THE PROBLEM
Transcribe the records in full.

TASK DATA
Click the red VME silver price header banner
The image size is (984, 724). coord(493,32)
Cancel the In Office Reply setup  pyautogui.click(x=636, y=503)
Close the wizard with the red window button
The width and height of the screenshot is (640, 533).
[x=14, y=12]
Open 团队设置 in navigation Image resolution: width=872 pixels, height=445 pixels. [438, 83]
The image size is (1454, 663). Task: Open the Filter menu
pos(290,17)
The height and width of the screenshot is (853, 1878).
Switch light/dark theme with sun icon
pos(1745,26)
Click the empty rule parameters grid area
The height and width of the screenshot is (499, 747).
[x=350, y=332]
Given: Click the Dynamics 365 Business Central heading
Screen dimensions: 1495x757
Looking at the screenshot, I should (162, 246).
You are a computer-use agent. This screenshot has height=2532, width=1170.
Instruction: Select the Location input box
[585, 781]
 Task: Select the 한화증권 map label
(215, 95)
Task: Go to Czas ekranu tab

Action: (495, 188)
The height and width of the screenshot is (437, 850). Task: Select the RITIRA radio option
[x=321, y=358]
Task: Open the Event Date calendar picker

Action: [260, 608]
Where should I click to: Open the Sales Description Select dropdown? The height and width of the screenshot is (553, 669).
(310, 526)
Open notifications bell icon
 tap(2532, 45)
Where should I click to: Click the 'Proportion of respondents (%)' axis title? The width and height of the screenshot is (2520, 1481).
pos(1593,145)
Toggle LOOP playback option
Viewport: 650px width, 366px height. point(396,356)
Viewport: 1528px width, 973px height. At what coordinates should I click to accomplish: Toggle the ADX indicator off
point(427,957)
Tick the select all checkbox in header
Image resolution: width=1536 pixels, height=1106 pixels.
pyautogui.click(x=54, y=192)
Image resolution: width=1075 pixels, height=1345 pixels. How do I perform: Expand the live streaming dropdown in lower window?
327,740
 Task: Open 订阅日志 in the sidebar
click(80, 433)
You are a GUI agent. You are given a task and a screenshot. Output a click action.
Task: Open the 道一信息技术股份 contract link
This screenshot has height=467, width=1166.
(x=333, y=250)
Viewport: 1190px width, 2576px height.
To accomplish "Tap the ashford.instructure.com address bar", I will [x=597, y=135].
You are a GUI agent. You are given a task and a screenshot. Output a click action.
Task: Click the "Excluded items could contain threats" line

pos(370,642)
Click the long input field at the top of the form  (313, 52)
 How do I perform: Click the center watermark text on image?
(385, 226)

EXPECTED ANSWER
Click the red VME silver price header banner
The image size is (984, 724). coord(493,32)
Cancel the In Office Reply setup  pyautogui.click(x=636, y=503)
Close the wizard with the red window button
The width and height of the screenshot is (640, 533).
[x=14, y=12]
Open 团队设置 in navigation Image resolution: width=872 pixels, height=445 pixels. [438, 83]
The image size is (1454, 663). Task: Open the Filter menu
pos(290,17)
The height and width of the screenshot is (853, 1878).
Switch light/dark theme with sun icon
pos(1745,26)
Click the empty rule parameters grid area
The height and width of the screenshot is (499, 747).
[x=350, y=332]
Given: Click the Dynamics 365 Business Central heading
Screen dimensions: 1495x757
Looking at the screenshot, I should (162, 246).
You are a computer-use agent. This screenshot has height=2532, width=1170.
Instruction: Select the Location input box
[585, 781]
 Task: Select the 한화증권 map label
(215, 95)
Task: Go to Czas ekranu tab

Action: (495, 188)
The height and width of the screenshot is (437, 850). Task: Select the RITIRA radio option
[x=321, y=358]
Task: Open the Event Date calendar picker

Action: [260, 608]
Where should I click to: Open the Sales Description Select dropdown? The height and width of the screenshot is (553, 669).
(310, 526)
Open notifications bell icon
 tap(2532, 45)
Where should I click to: Click the 'Proportion of respondents (%)' axis title? The width and height of the screenshot is (2520, 1481).
pos(1593,145)
Toggle LOOP playback option
Viewport: 650px width, 366px height. point(396,356)
Viewport: 1528px width, 973px height. At what coordinates should I click to accomplish: Toggle the ADX indicator off
point(427,957)
Tick the select all checkbox in header
Image resolution: width=1536 pixels, height=1106 pixels.
pyautogui.click(x=54, y=192)
Image resolution: width=1075 pixels, height=1345 pixels. How do I perform: Expand the live streaming dropdown in lower window?
327,740
 Task: Open 订阅日志 in the sidebar
click(80, 433)
You are a GUI agent. You are given a task and a screenshot. Output a click action.
Task: Open the 道一信息技术股份 contract link
This screenshot has height=467, width=1166.
(x=333, y=250)
Viewport: 1190px width, 2576px height.
To accomplish "Tap the ashford.instructure.com address bar", I will [x=597, y=135].
You are a GUI agent. You are given a task and a screenshot. Output a click action.
Task: Click the "Excluded items could contain threats" line

pos(370,642)
Click the long input field at the top of the form  (313, 52)
 How do I perform: Click the center watermark text on image?
(385, 226)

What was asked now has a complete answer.